2. Defend vs. Defeat: It may not always be possible for a woman to physically disable a male attacker. Fortunately, it may not always be necessary, either. Defending ones’ self may be as simple as recognizing pre-assault behavior, and taking evasive action. ThinkSafe teaches women to recognize violent intentions before they become violent actions.

Predatory Mindset: The Three Steps to an Attack 

Predators will typically:

1. Assess a potential victim’s vulnerability, or perceived willingness or ability to resist.

2. Approach with some kind of “harmless” verbal contact, social invitation, or other testing of personal boundaries.

3. Attack, if confident of success.

ThinkSafe Defensive Sequence

1. Awareness is as important in self-defense, as “early detection” is in the treatment and prevention of disease. 

In every woman’s daily routine, there are specific times and places of greater risk, and there are times and places of lesser risk.By being aware of your surroundings, potential threats, potential escape routes, and other tactical options, you not only will have a better chance of avoiding an attack, you will appear less vulnerable to a predator’s assessment. Learn to identify the riskier situations, develop safe habits, take actions to minimize the potential danger, and formulate plans for specific defensive tactics, if needed.

2. Avoidance is the next step in the defensive sequence.

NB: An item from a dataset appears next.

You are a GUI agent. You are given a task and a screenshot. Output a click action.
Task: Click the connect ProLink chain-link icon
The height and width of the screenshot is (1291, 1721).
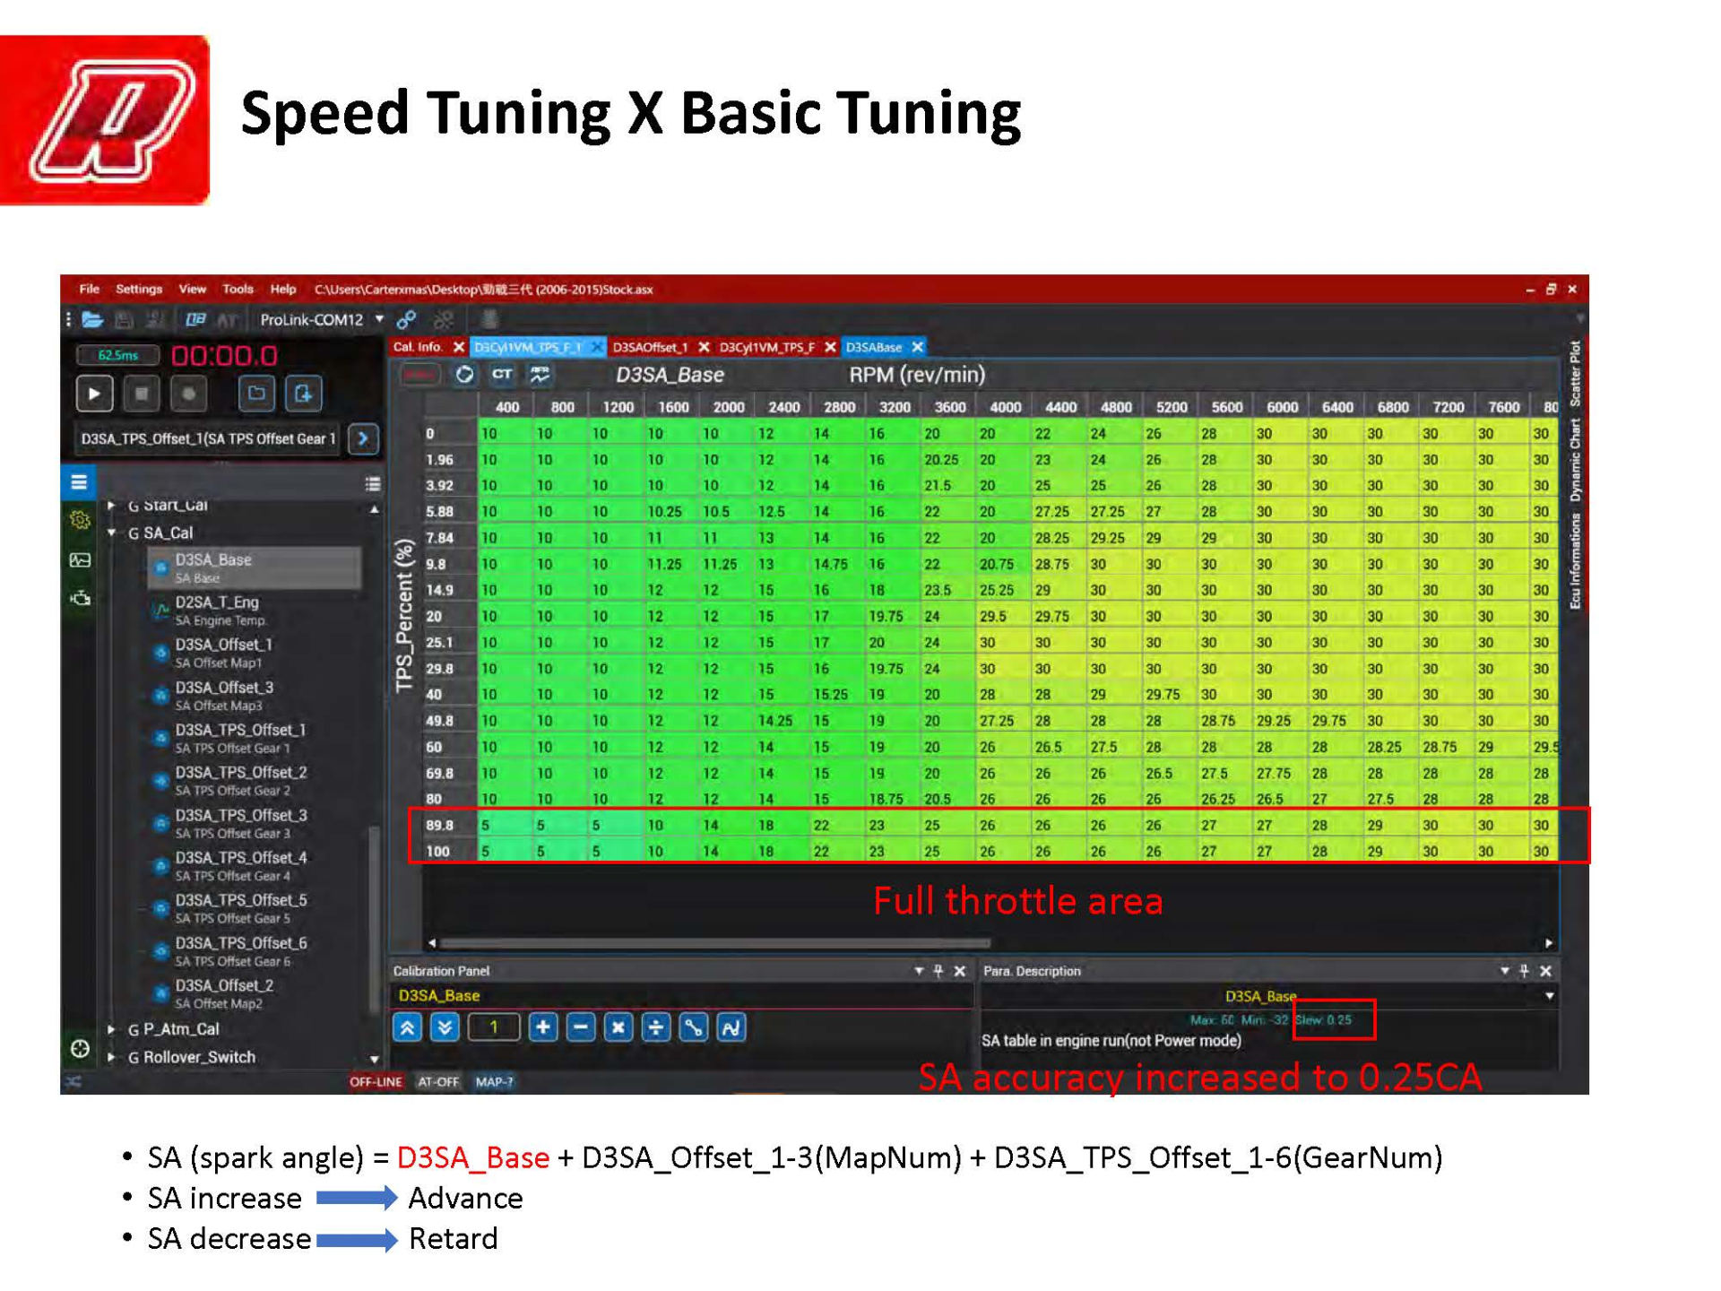406,320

It’s cliché to talk about “women’s intuition,” but most women have a highly developed awareness of non-verbal communication. ThinkSafe encourages women not only to “trust their gut feelings,” but helps them develop specific avoidance strategies for each of the specific situations identified in the awareness training. Once aware of a threat, a woman can take powerful preventive actions to avoid a physical attack. Have a plan and a backup plan. Be assertive, if approached in a suspicious or threatening manner. Remember, “no” is a complete sentence. Go with a friend, if possible. At night, try to avoid unlit, secluded areas. If you run or walk the same route on the same day of the week at the same time, a predator can anticipate where you’ll be and when you’ll be there. Vary your route, if possible. These are just a few examples of avoidance strategies.

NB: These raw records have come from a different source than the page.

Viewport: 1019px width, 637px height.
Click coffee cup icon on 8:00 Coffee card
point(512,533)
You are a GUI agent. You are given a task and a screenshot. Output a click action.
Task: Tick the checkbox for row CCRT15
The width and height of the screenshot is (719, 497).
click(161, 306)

3. Acceptance of the potential threat in a given situation empowers a woman to act decisively and effectively.

Most attackers will exhibit certain behaviors (see pre-assault cues), if they are about to attack. Many women perceive these signs, but hesitate to take action. Trust your intuitions, and be prepared to accept the fact that you might be in danger. Once a threat is perceived, and attempts to avoid it have been unsuccessful, a woman must avoid the common pitfall of wishful thinking. Human nature is such that we will often make illogical decisions in order to avoid unpleasant realities. If an attacker threatens an intended victim with a knife, saying, “Come with me and I won’t hurt you,” should the victim comply? No. Never agree to go to a second location. Acceptance of the unpleasant reality of the situation is the foundation for an appropriate self-defense action.

4. Action is the natural outcome of the ThinkSafe Defensive Sequence.

Whether it entails striking vital targets, verbally de-fusing, escaping from a grab, involving bystanders, shouting, using a weapon, taking cover beneath or behind an object, running away, blowing a whistle, or any combination of these tactics, an intended victim has options and should be empowered to take action as necessary. Do everything you can to be an un-cooperative victim. Your attacker can give up, you cannot. ThinkSafe encourages women to identify what they might be fighting for (themselves, their families, their freedom, whatever survival and safety might mean to an individual), and tap into the power that can generate. Everyone has a survival instinct, and ThinkSafe helps women connect with theirs in an individually genuine way. If a woman chooses to fight an attacker, ThinkSafe offers simple, practical, proven physical techniques, and the mindset needed to do so.

Learn to apply these preventive tactics by force of habit. Remember: Being aware and taking preventive measures does not equal being afraid – it can be done as casually as one looks both ways before crossing a street.